6. The Assembly, which has a particular responsibility for protecting European democratic values, must show the lead in the search for appropriate political and legal responses, especially at the preventive stage and as this type of phenomenon starts to emerge, not forgetting the necessary responses regarding young people's education and public information in order to keep alive the memory of acts and events as they really happened.
7. At national level, the political response should be aimed at depriving extremist parties of their electoral support by addressing the social and economic issues, such as unemployment, immigration and security that these parties capitalise on, and by developing policies of education for democratic citizenship based on citizens' rights and responsibilities . Moreover, measures against the abuse of asylum and illegal immigration linked to organised crime should be implemented more efficiently by the governments in order to reduce xenophobic feelings.
8. To answer the populist and over-simplified statements of these extremist parties and movements, it is necessary to re-establish the facts associated with the issues posed by immigration, reformulate poorly expressed problems in a more relevant fashion and refute illogical claims through logical argument.
9. Legislation should be enacted - where it does not exist - to prohibit oral or written instigation to racism, anti-Semitism and xenophobia; freedom of expression cannot be accepted as an excuse for it. Existing legislation should be fully implemented. In this context, public denial of the Holocaust should be regarded as an expression of anti-Semitism. Using the Internet for racist purposes should be made a criminal offence.

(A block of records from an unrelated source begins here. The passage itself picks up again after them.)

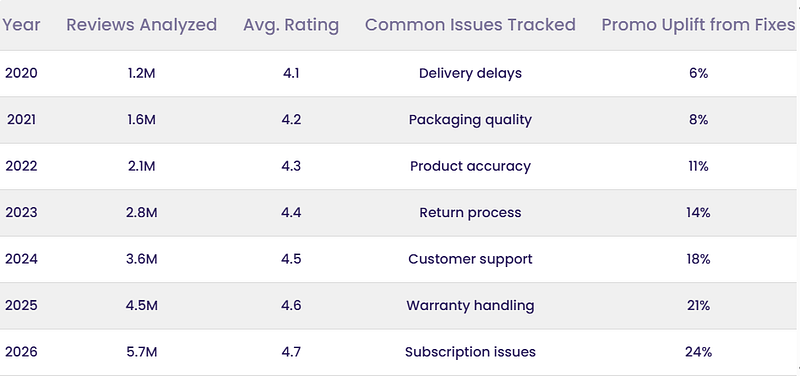Select the Reviews Analyzed column header
The width and height of the screenshot is (800, 376).
[141, 24]
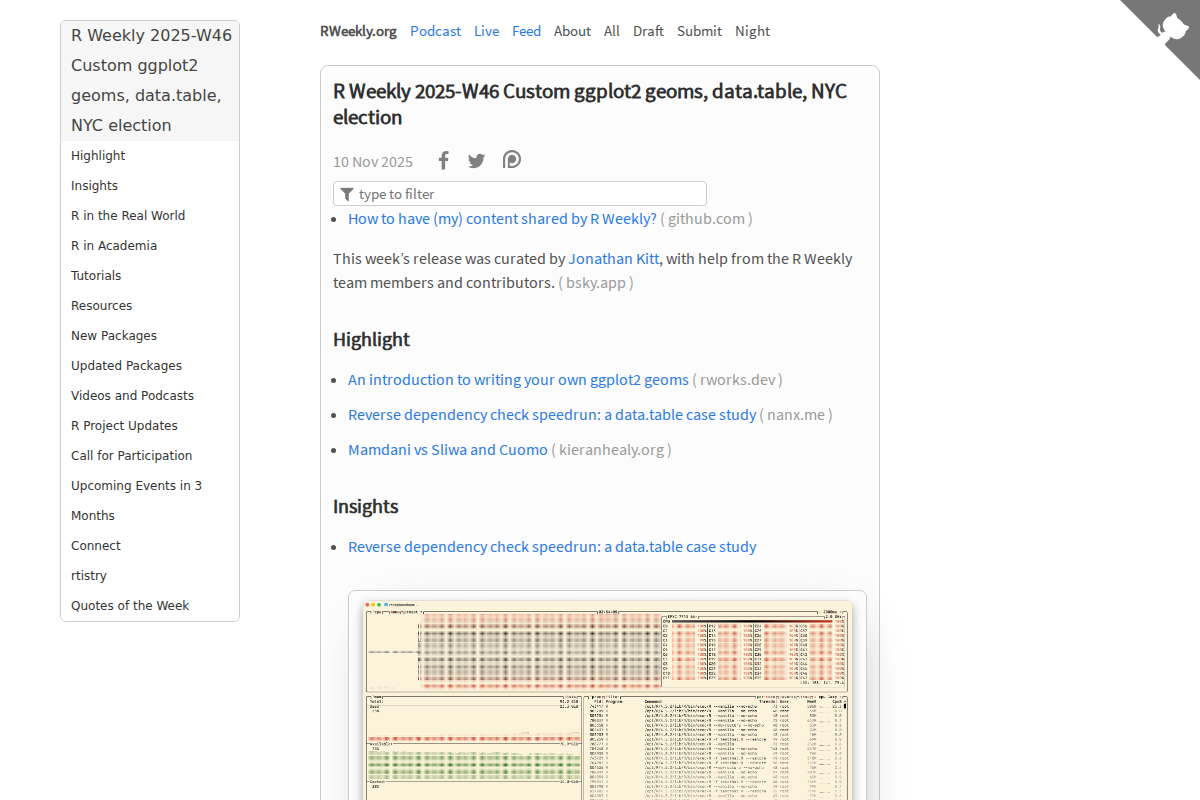The width and height of the screenshot is (1200, 800).
Task: Open the Patreon icon link
Action: (512, 160)
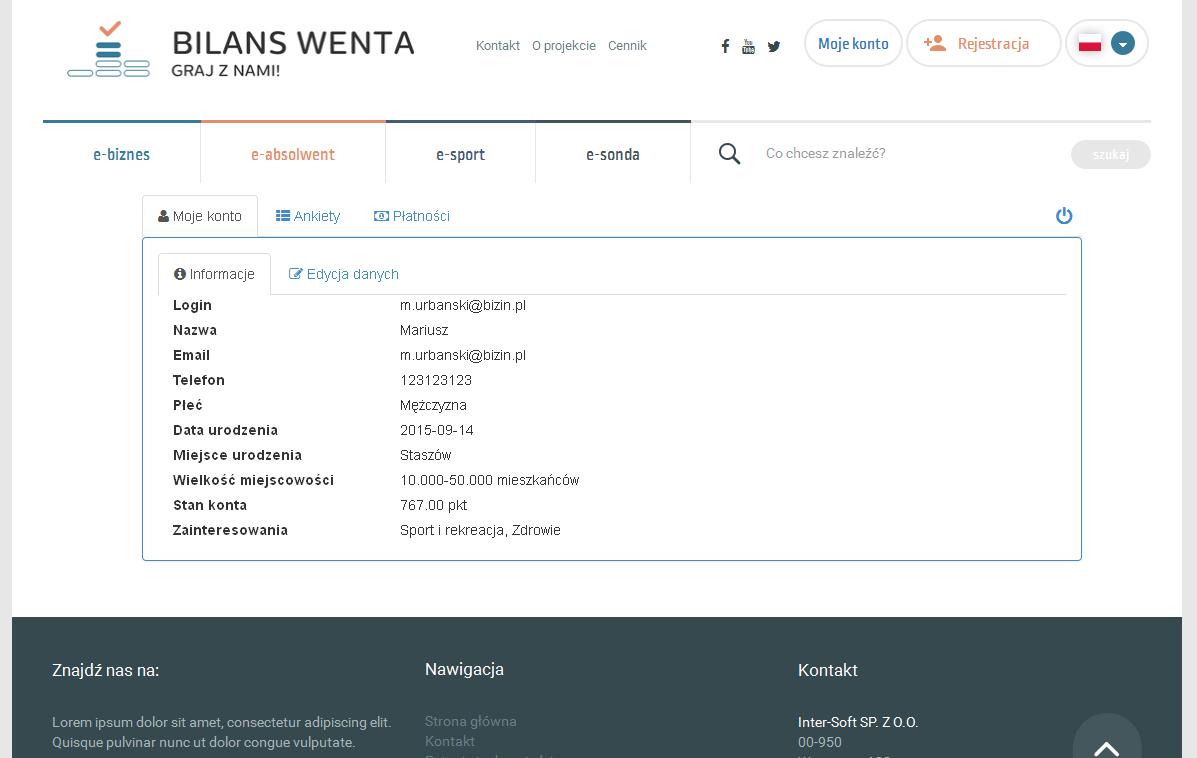The image size is (1197, 758).
Task: Click the Rejestracja button
Action: click(x=983, y=44)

10. Given the international dimension of extremist movements and networks of a racist or xenophobic character, co-operation between the competent authorities and police forces in Council of Europe member states should be increased.
11. The Assembly calls on its members to ensure that the parties they belong to base their programmes and action on respect for fundamental rights and freedoms, democracy and the rule of law, together with respect for the rights of national minorities, and refuse any support for extremist parties of a racist or xenophobic character, whether explicit or implicit, and hence also any alliance whatsoever with their elected representatives in order to form majorities wielding political power.
12. The Assembly attaches great importance to the work of the European Commission against Racism and Intolerance (ECRI), an independent group of experts, which, inter alia, publishes country reports containing specific proposals. These proposals should also be taken up by national parliaments.
13. The Assembly resolves to co-operate effectively with the ECRI and hold regular debates on its activities.
14. The Assembly encourages the ECRI to identify political responses to the worrying phenomenon of the growth of extremist parties and movements from the moment they appear and begin their anti-democratic activities.
15. The Assembly also expresses its readiness to participate fully in the European Conference against Racism, which will take place in Strasbourg from 11 to 13 October 2000.
16. The Assembly recommends that the Committee of Ministers:
16.1 fully support the work of the ECRI and ensure that member states give a concrete follow-up to its recommendations;
16.2 instruct the ECRI to carry out an urgent in-depth examination of the curriculum in primary and secondary schools and of school textbooks, so as to bring to light any expressions of xenophobia or mystification of history that lead to hatred of other ethnic communities or social, political or religious groups;
16.3 ask member states to inform it of the specific follow-up given to the recommendations of the ECRI, including legislation passed, as well as of measures taken to combat public expressions of intolerance, xenophobia and racism;
16.4 address, as a matter of priority, the issue of combating the dissemination of racist material via the Internet, coming both from the far right and from the far left, through the drawing up of an international legal instrument;
16.5 discuss problems of discrimination and extremism in the framework of its monitoring procedures as a priority subject.